The latest U.S. Manufacturing Technology Orders (USMTO) report showed that orders for manufacturing technology in October 2015 were down 0.3% from September and year to date were down 17.4% compared to the same point in 2014, according to AMT – The Association For Manufacturing Technology.
“While the general economy continues to grow at a moderate pace, the manufacturing sector is struggling with the effects of a strong dollar, reduced commodity prices, especially oil, and struggles in key export markets like China,” said AMT President Douglas K. Woods. “As the broader industry faces this slowdown, manufacturers are not making significant capital investment in new manufacturing technology.”

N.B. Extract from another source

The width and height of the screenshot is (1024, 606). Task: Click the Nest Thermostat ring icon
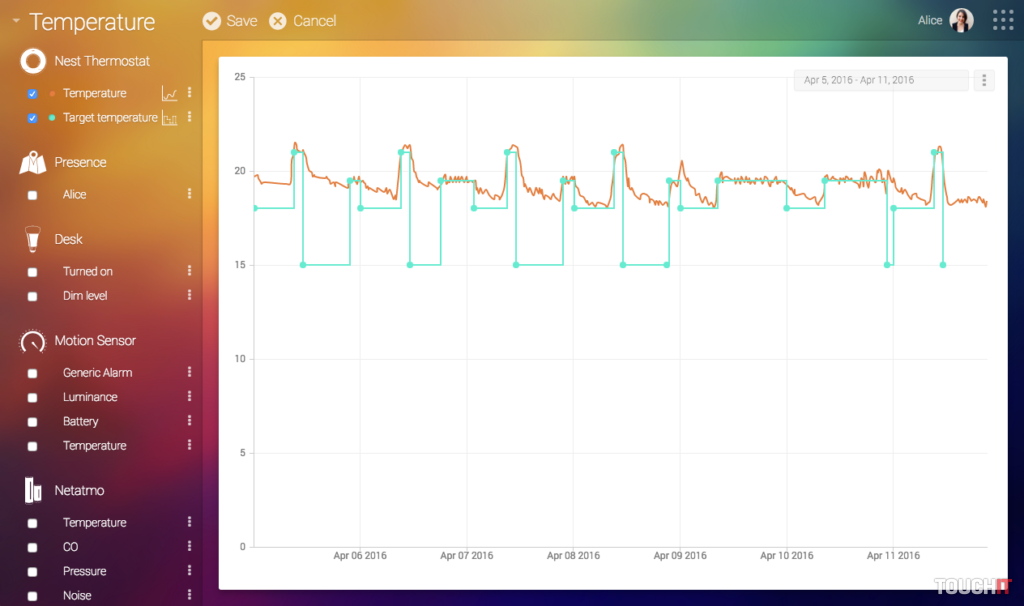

The U.S. GDP is forecast to grow 2.4% in 2015, but that growth is being fueled mostly by consumer spending. Economic data around manufacturing isn’t as positive. The latest PMI from the Institute for Supply Management stood at 48.6, with a reading below 50 indicating contraction. Additionally,
“Market flatness can be expected to remain into 2016, and signs pointing to short-term interest rate hikes from the Federal Reserve could potentially hamper the consumer spending that is currently driving economic growth,” Woods said. “Manufacturing is the real driver of sustainable economic growth, and tax provisions, such as bonus depreciation and Sec. 179 expensing, encourage the investment in plants and equipment necessary for manufacturing strength and competitiveness. Factories don’t have a great deal of excess capacity, meaning any uptick in activity could help the manufacturing economy bounce back.”
October U.S. manufacturing technology orders totaled $327.39 million, down 28.3% compared to $456.44 million in October 2014. Year to date, total orders for 2015 stand at $3,452.82 million, compared to $4,178.71 million at the same point in 2014. This data is a reliable leading economic indicator as manufacturing industries invest in capital metalworking equipment to increase capacity and improve productivity.